▶ **INSTRUCTIONS TO FOLLOW**: State how many lines in the listing below contain the string "point", and reply with that number alone.

┌─ RECORDS TO USE

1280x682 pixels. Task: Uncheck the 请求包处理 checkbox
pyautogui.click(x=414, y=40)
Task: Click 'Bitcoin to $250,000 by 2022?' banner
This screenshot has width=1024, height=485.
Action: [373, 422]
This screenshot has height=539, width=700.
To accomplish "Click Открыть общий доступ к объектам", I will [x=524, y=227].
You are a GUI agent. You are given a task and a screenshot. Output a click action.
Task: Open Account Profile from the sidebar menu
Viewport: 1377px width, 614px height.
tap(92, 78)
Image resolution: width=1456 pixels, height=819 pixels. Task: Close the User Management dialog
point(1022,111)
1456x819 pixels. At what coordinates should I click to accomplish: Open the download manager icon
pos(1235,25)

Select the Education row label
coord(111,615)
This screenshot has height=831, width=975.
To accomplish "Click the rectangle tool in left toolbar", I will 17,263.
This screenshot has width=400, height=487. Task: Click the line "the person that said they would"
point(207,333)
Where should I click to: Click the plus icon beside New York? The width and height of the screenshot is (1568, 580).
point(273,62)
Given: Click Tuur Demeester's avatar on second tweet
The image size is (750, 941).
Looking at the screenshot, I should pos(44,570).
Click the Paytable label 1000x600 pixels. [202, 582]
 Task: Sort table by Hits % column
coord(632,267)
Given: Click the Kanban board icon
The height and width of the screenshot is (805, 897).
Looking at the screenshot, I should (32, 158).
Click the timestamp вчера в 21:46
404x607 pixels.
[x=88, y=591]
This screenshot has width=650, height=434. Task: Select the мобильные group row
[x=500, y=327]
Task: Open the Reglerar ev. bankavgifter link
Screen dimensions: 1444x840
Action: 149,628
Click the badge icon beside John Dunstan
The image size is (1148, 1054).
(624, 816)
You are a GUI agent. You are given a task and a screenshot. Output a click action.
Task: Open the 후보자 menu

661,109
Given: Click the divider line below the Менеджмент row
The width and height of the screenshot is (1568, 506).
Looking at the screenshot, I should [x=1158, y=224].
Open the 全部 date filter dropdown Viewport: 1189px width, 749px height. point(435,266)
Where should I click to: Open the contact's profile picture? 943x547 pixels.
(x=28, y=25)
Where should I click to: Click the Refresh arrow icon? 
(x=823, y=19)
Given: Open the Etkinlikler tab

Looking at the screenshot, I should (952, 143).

└─

▶ **WRITTEN ANSWER**: 4